Immer, wenn die Philadelphia Eagles, die am kommenden Sonntag (Ortszeit) in Phoenix (Arizona) auf die Kansas City Chiefs treffen, in der Kabine ihre Jerseys anziehen, folgt Eric Settle, ehemaliger Präsident der jüdischen Gemeinde Line Reform Temple in Philadelphia, demselben Ritual: Er zieht ein grünes T-Shirt an, darüber eine grüne Eagles-Fleecejacke und setzt sich eine Eagles-Baseballcap auf. Seit dem letzten Super-Bowl-Sieg der Eagles 2018 hält Settle sich an diesen Ablauf.
»Es klingt verrückt, aber so ist es mit dem Aberglauben«, erzählte Settle dem »Philadelphia Jewish Exponent«. »Da ist dieser seltsame Teil unseres Hirns, der uns suggeriert, ›es hat doch immer so geklappt, also lass uns so weitermachen‹.«
aberglauben Auch Chaim Galfand, Rabbiner an der Perelman Jewish Day School in Philadelphia, ist nicht frei von Aberglauben. Bei jedem Saisonspiel der Eagles trägt er sein Trikot. »Obwohl das Judentum Aberglauben nicht gutheißt, ist es doch voll davon«, sagte Galfand dem »Exponent«. Man muss aber als Jude nicht abergläubisch sein, um den Super Bowl, das beliebteste Sportereignis unter amerikanischen Juden, zu schätzen.

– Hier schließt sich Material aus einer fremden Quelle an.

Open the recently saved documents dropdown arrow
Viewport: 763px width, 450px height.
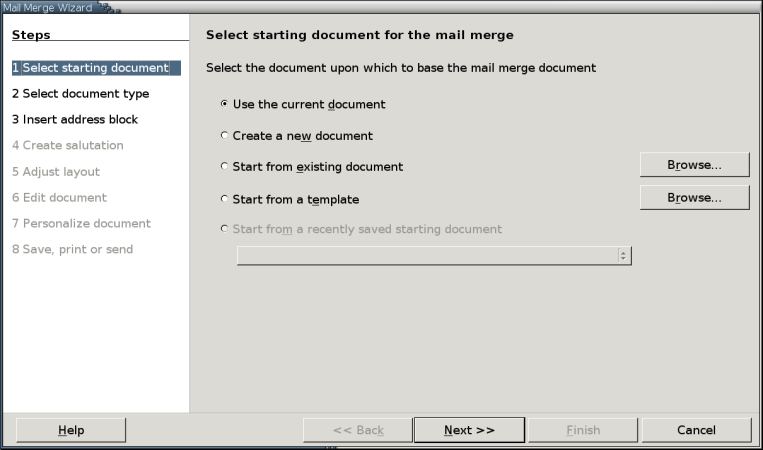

Denn es gibt viele Gründe, das zu tun.
Der Super Bowl nimmt Rücksicht auf Juden und findet ausschließlich am Sonntag statt. Man kann also den Schabbat halten und am Super-Bowl-Sonntag ausgiebig feiern.
Der Super Bowl ist ein Feiertag. Juden lieben Tage ohne Arbeit, siehe Schabbat und Pessach. Noch beliebter wäre Football nur, wenn es mitten in der Woche einen freien Tag extra gäbe – den Super Bowl Tuesday etwa. Am allerbesten wäre natürlich ein dreitägiger Super-Bowl-Jontef.
guacamole Ein weiterer Grund, den Super Bowl zu mögen: Es gibt viel zu essen, sehr viel sogar! Es dauerte lange, bis wir Juden begriffen, dass es beim Super Bowl um Sport geht, und nicht darum, wer das schönste Behältnis für die Guacamole präsentiert.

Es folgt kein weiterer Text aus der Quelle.